There is strong scientific evidence that this epidemic is due to avoidable exposures to industrial carcinogens in the totality of the environment -- air, water, soil, workplaces as well as consumer products, notably, food, toiletries and cosmetics and household products -- and even some common prescription drugs.

But our ongoing defeat in this war is attributable to two important factors.

First, NCI and ACS have focused their abundant resources and institutional mindsets not on preventing cancer, but on attempting to treat it once it strikes. NCI, for instance, allocates less than an estimated 3 percent of its budget to environmental causes of cancer, while the ACS allocates less than 0.1 percent toward this goal. As recently admitted by the president of one of NCI's leading cancer centers, most NCI resources are spent on "promoting ineffective drugs" for terminal disease.
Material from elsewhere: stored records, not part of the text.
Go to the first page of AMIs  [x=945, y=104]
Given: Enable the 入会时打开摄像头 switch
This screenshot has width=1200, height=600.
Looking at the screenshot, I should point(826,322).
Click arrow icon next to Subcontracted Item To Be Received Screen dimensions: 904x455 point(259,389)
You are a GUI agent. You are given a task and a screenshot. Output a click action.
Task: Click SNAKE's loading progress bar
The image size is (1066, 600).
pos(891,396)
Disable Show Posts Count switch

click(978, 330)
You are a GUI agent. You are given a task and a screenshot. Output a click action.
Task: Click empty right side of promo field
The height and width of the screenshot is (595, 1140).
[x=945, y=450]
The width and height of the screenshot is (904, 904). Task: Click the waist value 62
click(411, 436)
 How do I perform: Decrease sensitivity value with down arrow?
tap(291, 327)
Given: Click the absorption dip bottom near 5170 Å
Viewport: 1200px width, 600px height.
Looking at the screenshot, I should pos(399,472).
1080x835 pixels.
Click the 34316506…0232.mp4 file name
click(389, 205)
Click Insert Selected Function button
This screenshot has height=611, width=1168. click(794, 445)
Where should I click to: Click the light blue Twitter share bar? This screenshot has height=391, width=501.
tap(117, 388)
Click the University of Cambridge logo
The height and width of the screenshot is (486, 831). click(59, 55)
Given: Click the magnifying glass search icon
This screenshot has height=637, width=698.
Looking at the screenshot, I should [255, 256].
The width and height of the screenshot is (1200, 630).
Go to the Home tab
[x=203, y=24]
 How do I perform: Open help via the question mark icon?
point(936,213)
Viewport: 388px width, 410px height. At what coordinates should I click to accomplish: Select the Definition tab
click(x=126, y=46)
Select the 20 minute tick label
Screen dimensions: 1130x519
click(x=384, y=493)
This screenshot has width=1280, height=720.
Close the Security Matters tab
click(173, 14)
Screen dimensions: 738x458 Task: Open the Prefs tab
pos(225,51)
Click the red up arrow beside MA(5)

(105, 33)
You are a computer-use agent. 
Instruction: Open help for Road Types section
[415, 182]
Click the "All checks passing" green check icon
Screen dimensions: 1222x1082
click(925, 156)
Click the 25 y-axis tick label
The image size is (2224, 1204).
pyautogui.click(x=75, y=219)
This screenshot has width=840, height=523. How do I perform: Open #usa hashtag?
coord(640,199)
By forsaking prevention -- the basic principle that medicine has taught us over the centuries, and the need for which science again underscores in the war against cancer -- our cancer generals have embraced a "damage-control" strategy, akin to treating wounded soldiers, rather than trying to halt further advance of the enemy.

The simple fact -- the more cancer is prevented, the less there is to treat -- continues to elude the generals' master plan.

Another reason why our cancer generals are so disserving is that they have become far too chummy with special interests who either oppose cancer prevention policies or who trivialize cancer prevention. The ACS heavily depends on their "Excalibur donors" -- a gallery of chemical industries opposed to regulating carcinogens, and pharmaceutical companies seeking approval of their highly touted miracle drugs -- drugs that have shown limited if any success over decades.

Similarly the NCI has also developed incestuous relationships with cancer drug companies. Indeed, a former NCI director candidly admitted that the NCI "has become what amounts to a governmental pharmaceutical company."

In order to change course, drastic reforms are needed in the cancer war high command and strategies. Both NCI and ACS must be required to devote at least equal priority and resources to prevent as to treat cancer. The NCI and ACS must also be required to inform the public, Congress and regulatory agencies of substantial scientific evidence on industrial, and other avoidable causes of cancer. Congress should also ensure that companies that pollute our environment and consumer products with industrial carcinogens are held to the highest standards of accountability and disclosure.

Nearly every American knows the pain to family and friends caused by cancer. The crime is that so much of it is avoidable.

Samuel S. Epstein, M.D., is professor emeritus of environmental and occupational medicine at the School of Public Health at the University of Illinois-Chicago and author of "Cancer-Gate, How to Win the Losing Cancer War."